En Hermosillo, la huelga en la Universidad de Sonora (Unison) cumple cinco días sin avances, luego de que las negociaciones entre el Sindicato de Trabajadores Académicos (STAUS) y las autoridades universitarias se estancaran.
A pesar de múltiples reuniones y propuestas presentadas, los docentes mantienen el paro de actividades como medida para exigir el cumplimiento de sus demandas. La rectora Dena María Camarena reconoció públicamente la apertura al diálogo y la justicia de algunas peticiones, pero la tensión escaló tras un comunicado de la universidad que rechazó acusaciones de desinterés por parte del sindicato.
El 16 de mayo, los académicos realizaron una protesta simbólica en el Cerro de la Campana, donde colocaron una lona para visibilizar la huelga. El secretario general del STAUS, Cuauhtémoc Nieblas Cota, afirmó que la universidad no ha respondido a sus demandas y calificó la huelga como un derecho legítimo.
El sindicato solicitó la intervención del gobernador Alfonso Durazo Montaño y de la Subsecretaría de Educación Superior para mediar en el conflicto. Además, convocaron a un debate público con la rectora, que fue rechazado por la Unison, argumentando que estos ejercicios no contribuyen a la solución y forman parte de una estrategia de confrontación.
La universidad informó que el proceso formal de revisión salarial concluyó tras una orden judicial que archivó el expediente relacionado con el emplazamiento a huelga.
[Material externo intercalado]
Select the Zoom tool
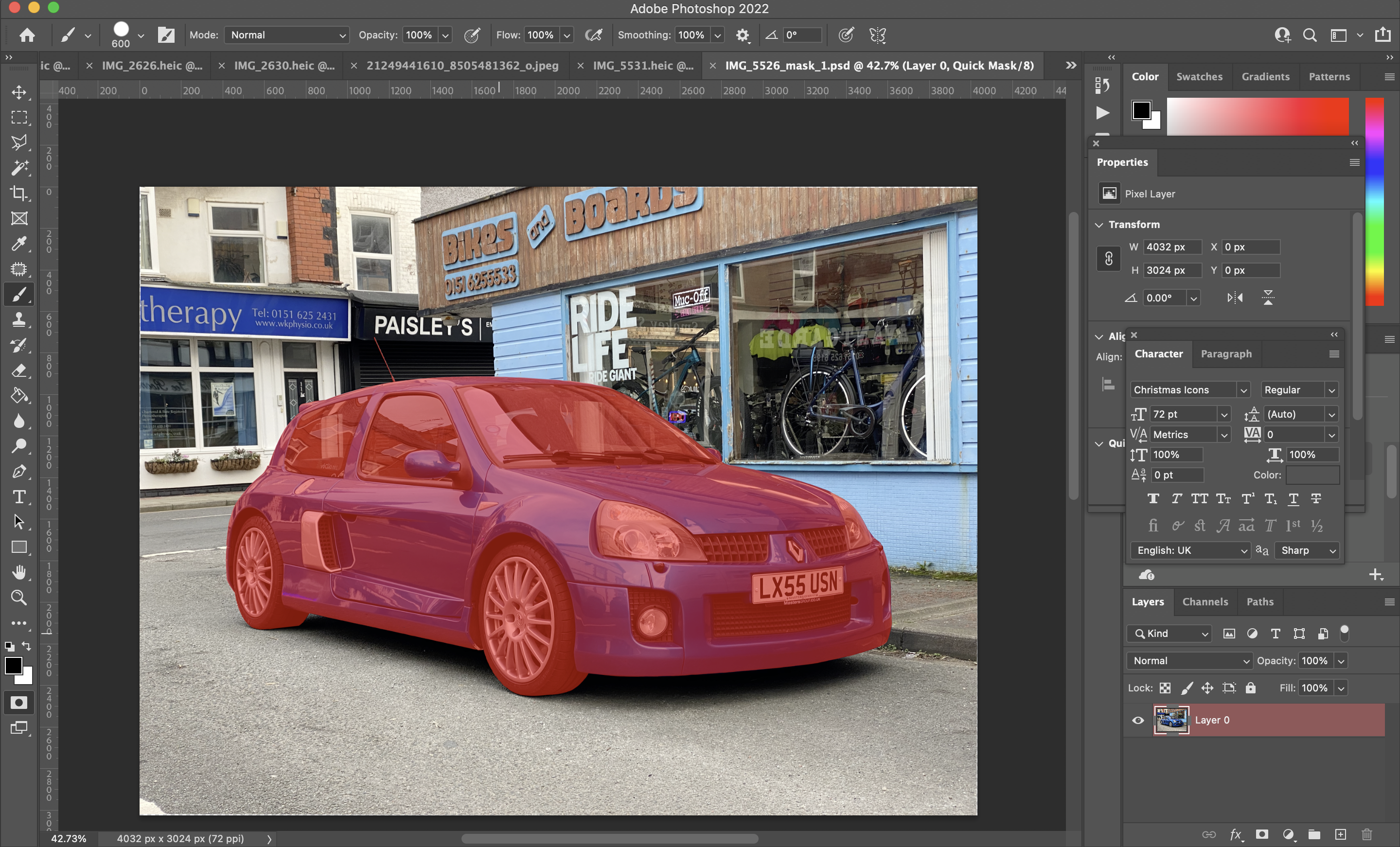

Por su parte, el abogado general de la Unison, Rafael Ramírez, señaló que el paro es ilegal y pidió a los docentes valorar los esfuerzos realizados por la institución.
Este lunes, el STAUS realizó un cierre simbólico en el Poder Judicial para exigir respeto al derecho de huelga y denunció diversas acciones de la universidad que calificaron como agravios, entre ellas la negativa a reuniones plenarias, el uso de fuerza pública y el desconocimiento de acuerdos previos sobre guarderías y educación especial.
La Unison reiteró que durante el proceso se llevaron a cabo 38 reuniones con cerca de 75 horas de trabajo, negando que se haya cerrado el diálogo. Mientras tanto, el movimiento sindical continúa activo sin acuerdos concretos para levantar la huelga.
El debate público convocado por el STAUS se realizó con la participación de estudiantes y algunos académicos, aunque sin la presencia de la rectora ni representantes oficiales de la universidad.